Recensione: Perfect Stranger
Halle Berry stars as Rowena, journalist for a New York City paper. Berry fits the "looking" theme well, because the film depicts her as highly attractive when still and annoyingly shrill when required to seem anything but blank. Rowena's "getting tipsy" is pretty much the same as her "intense and focused investigator".
After the murder rudely awakens the viewer, Rowena proceeds to do what anyone would do with material knowledge of the victim and the motive for her murder: she shuns the police and tries to solve the case herself. Drawing upon the omniscient computing skills of her hacker buddy Miles (Giovanni Ribisi, frantically attempting to generate suspense and tension), Rowena fabricates a new identity and has herself hired as a secretary to the likely killer, Harrison Hill (Bruce Willis).

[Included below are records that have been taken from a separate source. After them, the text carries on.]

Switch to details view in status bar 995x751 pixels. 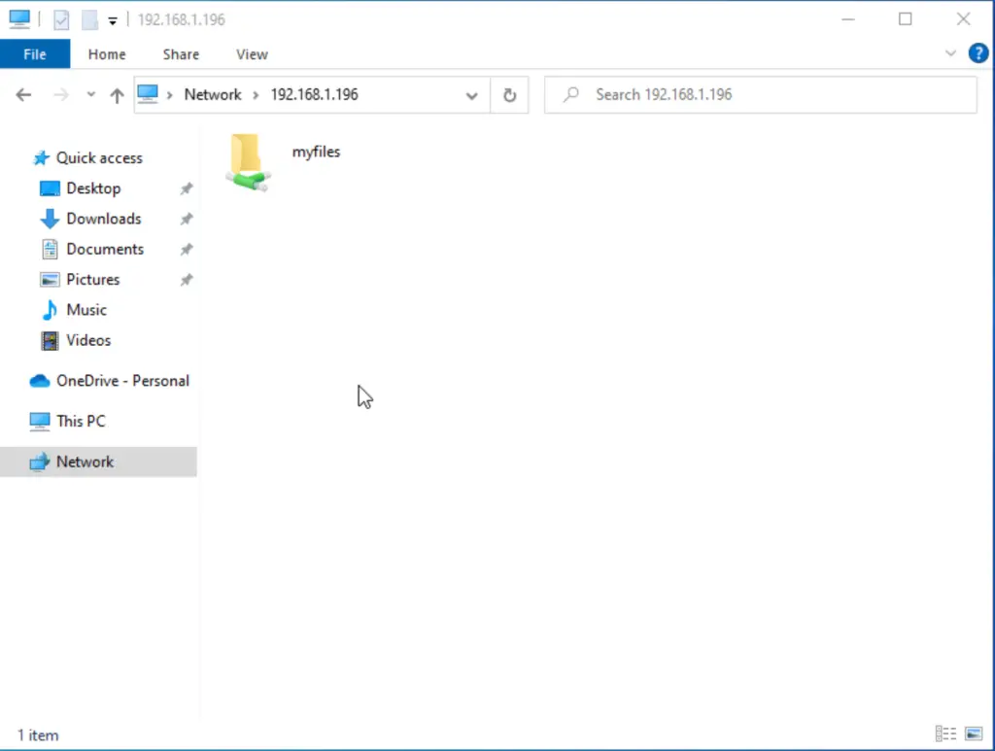click(945, 734)
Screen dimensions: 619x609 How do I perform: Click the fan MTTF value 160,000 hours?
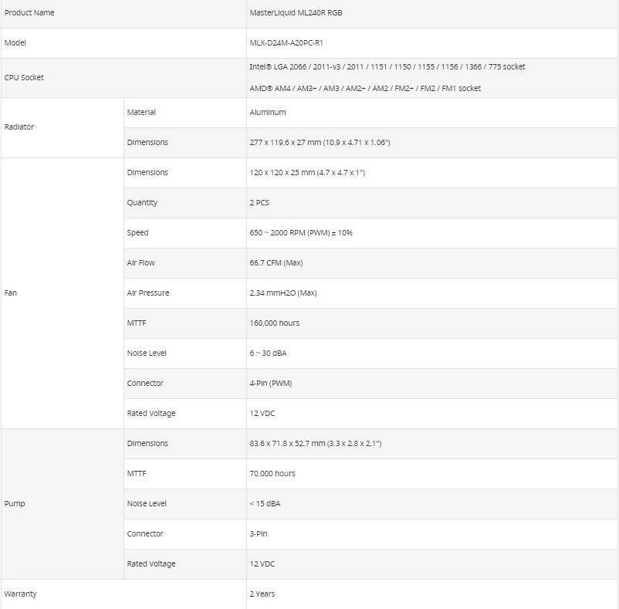point(275,323)
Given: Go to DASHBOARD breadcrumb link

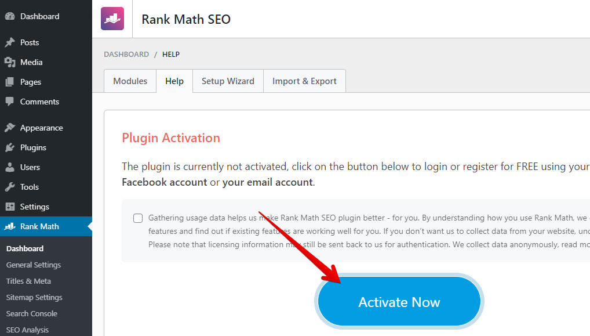Looking at the screenshot, I should 126,54.
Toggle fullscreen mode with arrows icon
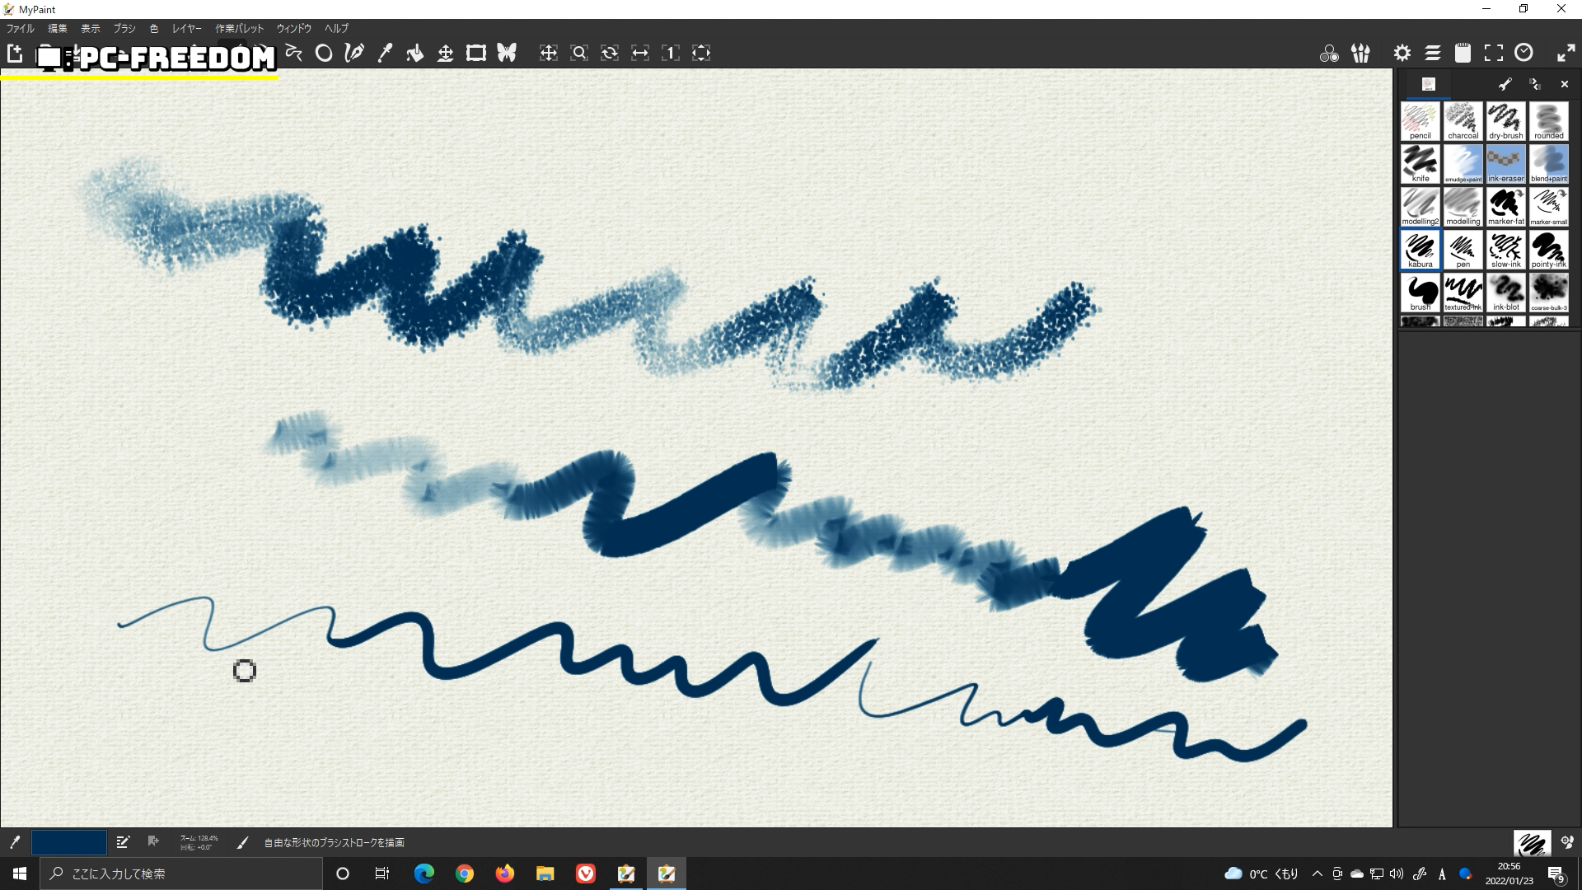Viewport: 1582px width, 890px height. 1566,54

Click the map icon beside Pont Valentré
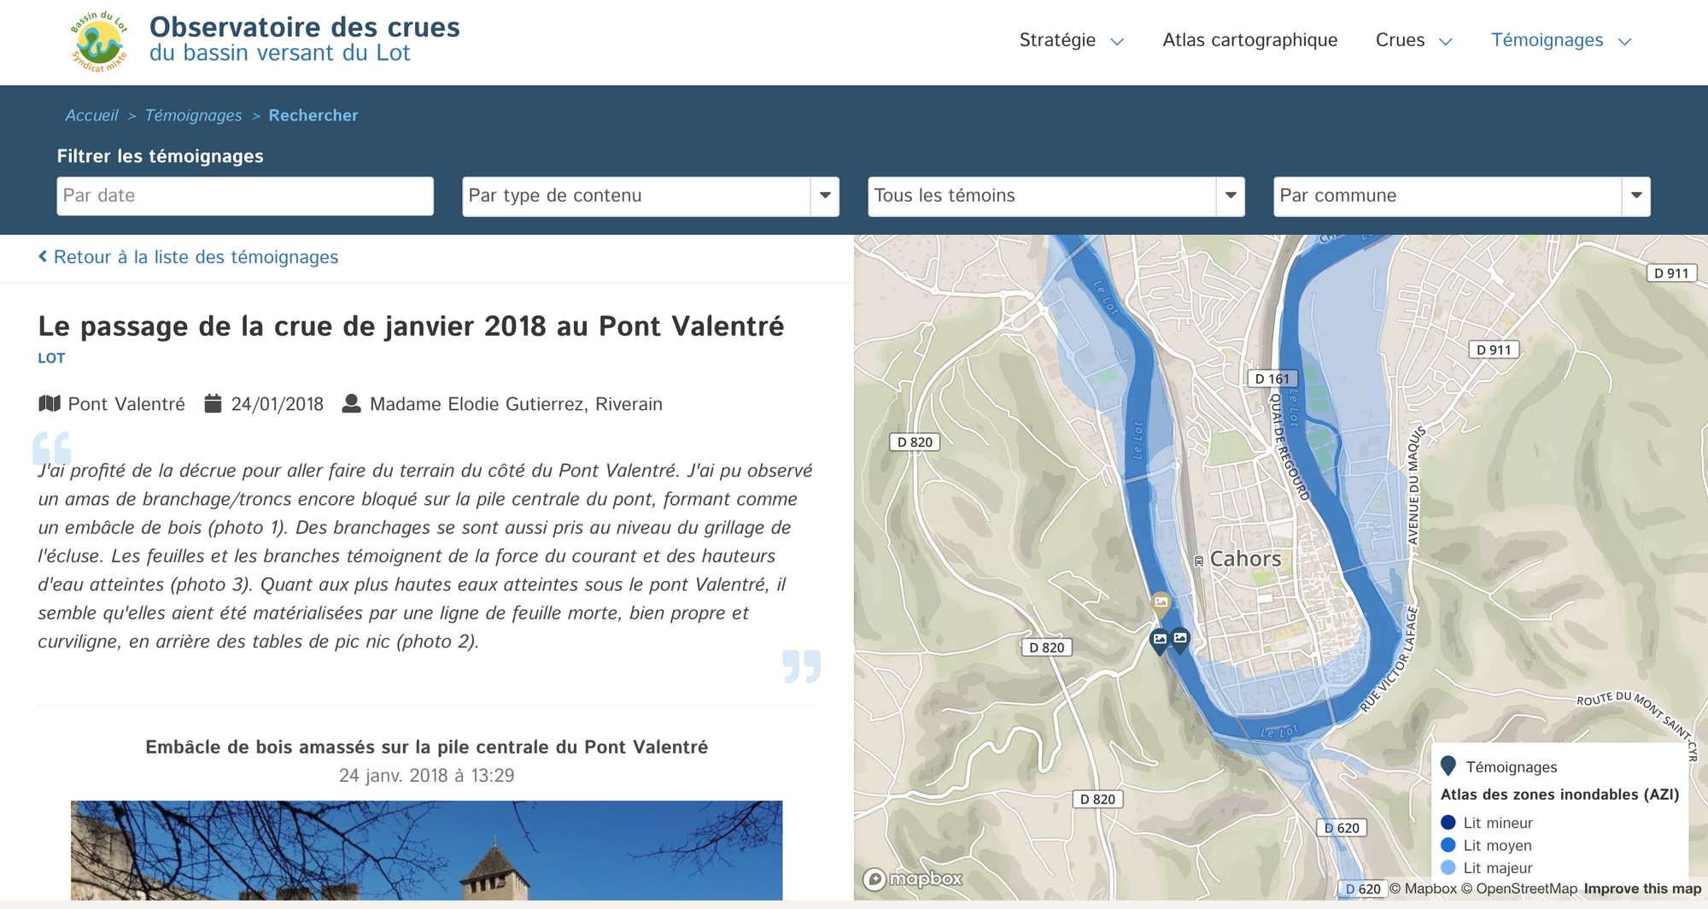tap(50, 403)
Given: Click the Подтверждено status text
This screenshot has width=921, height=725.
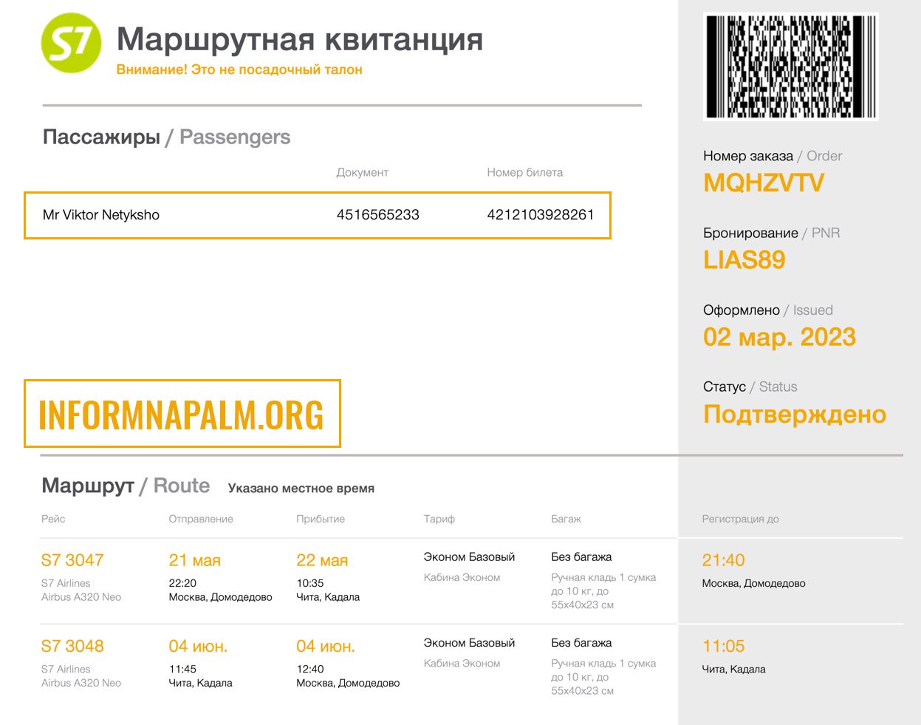Looking at the screenshot, I should pyautogui.click(x=795, y=414).
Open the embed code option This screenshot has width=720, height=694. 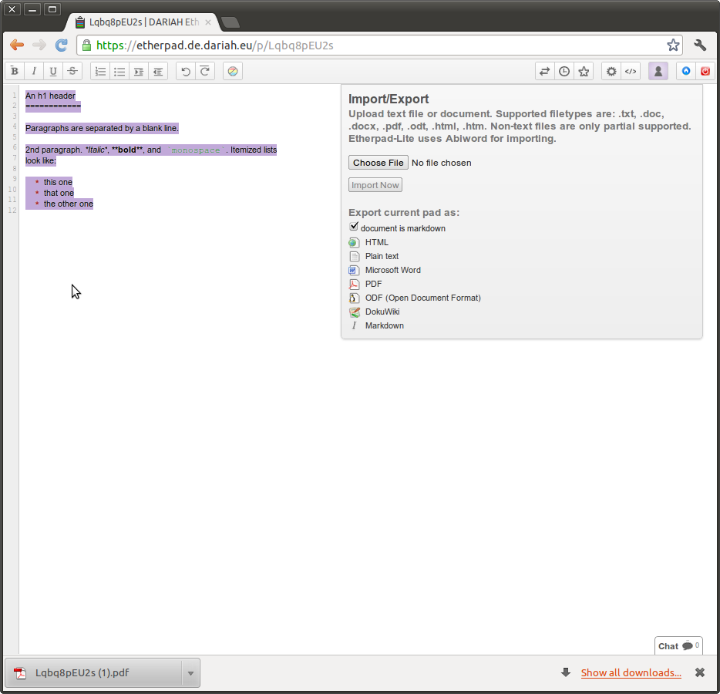coord(631,72)
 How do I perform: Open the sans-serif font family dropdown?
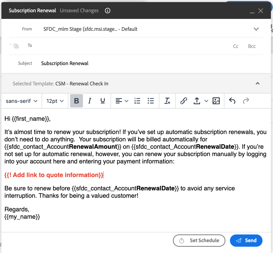[x=22, y=101]
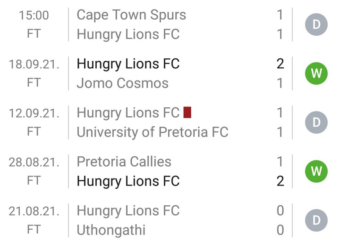Open Uthongathi team name
The width and height of the screenshot is (340, 242).
(111, 230)
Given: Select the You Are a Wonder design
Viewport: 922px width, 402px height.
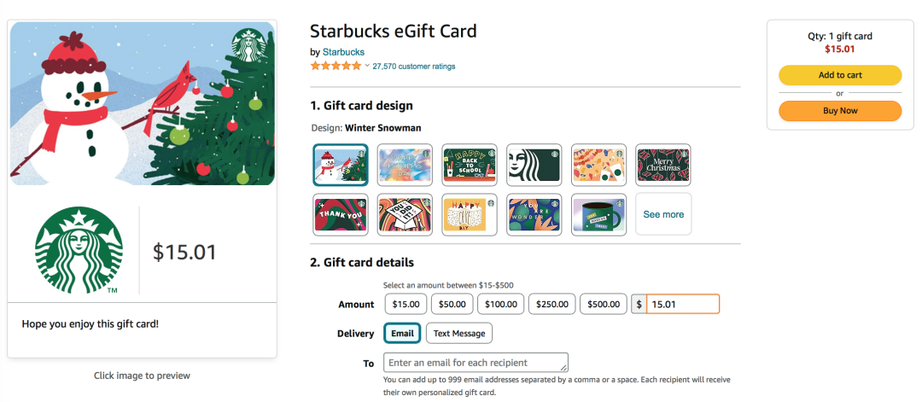Looking at the screenshot, I should pos(534,214).
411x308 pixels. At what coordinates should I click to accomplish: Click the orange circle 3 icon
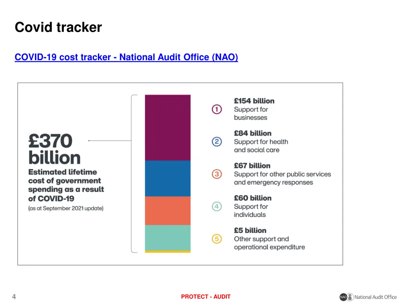(x=217, y=174)
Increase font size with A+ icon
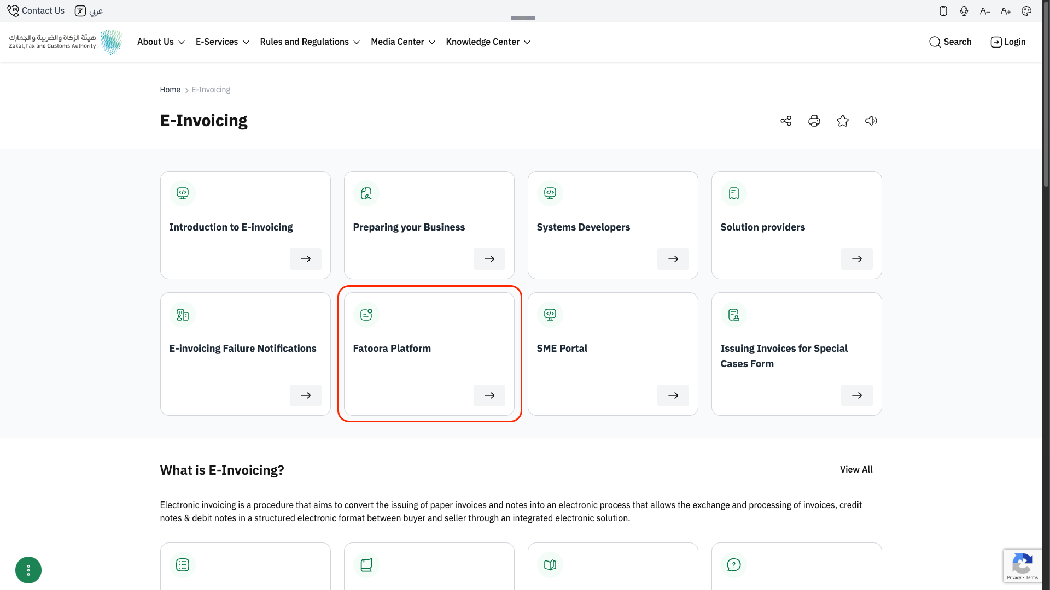This screenshot has width=1050, height=590. click(x=1006, y=11)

Though it is not for me to say how James Foley should have directed his film, it seems strange that there are no characters that you don't immediately loathe. For audience-sympathy reasons, that might have been a good thing. Do the reckless, unethical journalist and her emasculated dweeb successfully discover the secrets of the cruel, philandering executive? How can we care?
Instead of characters, we get "surprise" twists, which are of the infuriating sort that disclose all of the necessary information in flashback. About the only genuinely clever part of Perfect Stranger is that the villain is an ad man, allowing product placements to flow from the story itself.